Is your feature request related to a problem?
It is not clear to users that 'evaluate only' is sufficient for this forecast mode of running the model.
Describe your preferred solution
A 'forecast mode' for DART which sets any settings you need to do this (no inflation, no clamping of the state, evaluate only for obs - don't go into the assimilation loop).
Also, run in forecast this mode but with one ensemble member in filter (no need for PMO? Not quite because PMO creates synthetic obs with error).
Also run filter in filter mode but with one ensemble member (the reasons for this are things like EnOI). Currently you have to have >=2 ensemble members.
Describe any alternatives you have considered
- PMO mode aswell?
Forecast mode, PMO mode, Assimilation mode
Could be command line argument, so it is not another namelist setting. filter --mode forecast filter --mode PMO filter (default assimilation) - You could document how to run in forecast mode, but it is easy to miss one of the settings in input.nml
Forecast mode is also model-obs comparison mode (I think)
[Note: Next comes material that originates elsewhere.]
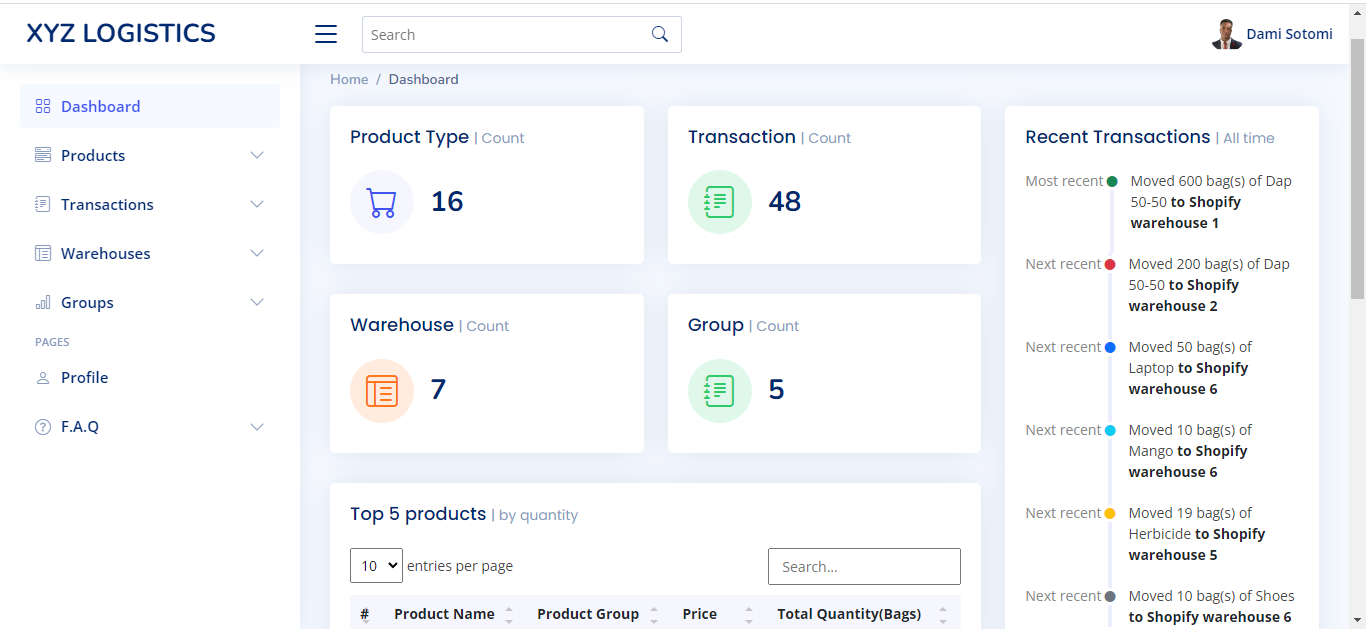Click the Products sidebar icon
Viewport: 1366px width, 629px height.
pyautogui.click(x=42, y=155)
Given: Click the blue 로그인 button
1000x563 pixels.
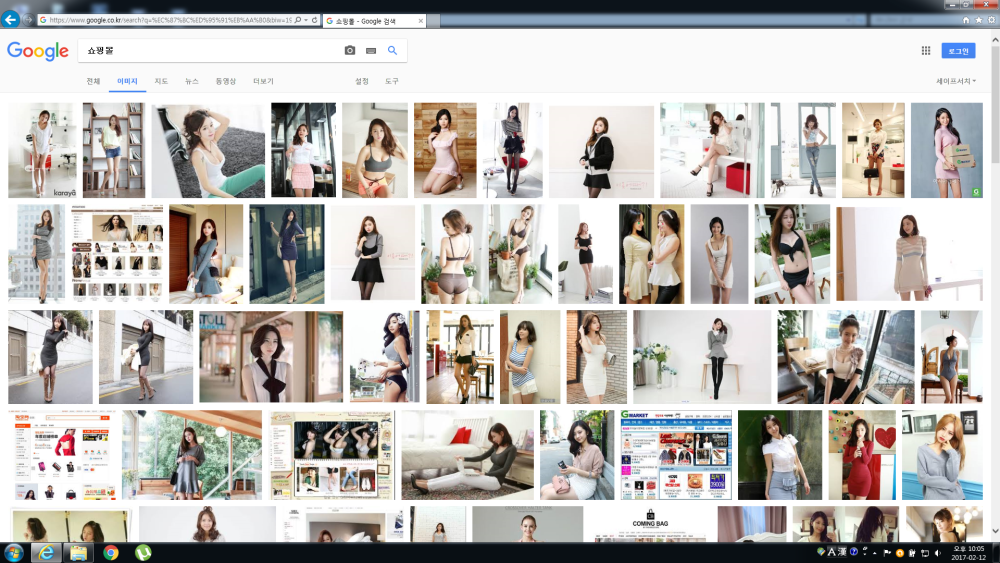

This would be such a great feature! A very general approach which would allow filter to do: PMO, EnOI, EnKF, hybrid filters, forecast, ensemble forecast, verification, ... Could make a good argument for renaming 'filter' into something more general, e.g., 'dart'
This is prompted by @hkershaw-brown comment in #888.
There is a lot of overlap between them, and the added applications would share a lot of that too, so I agree that it makes sense to put all of these applications into a consistent framework, which can also accommodate new applications that come up.
In that past when I've written code that operates in several related modes,
people have objected and we've divided the modes into separate programs, modules, ...
This can work fine if the shared code can be organized into clear units.
The advantage is that it's clearer what the each program is intended to do and how it does it.
A disadvantage is that there are more programs.
If we go down the road of a single 'dart' program, with a mode argument to it,
I'd argue for there being no default behavior. dart with no arguments should return a list of the modes
and instructions to pick one.
So what is DART's guiding philosophy; unite, divide, both, switch back and forth?
Related; cam-fv and cam-se common code strategy critiqued in #772. They started unified, then they were split, and maybe they will be re-united, or have the common code duplicated in each.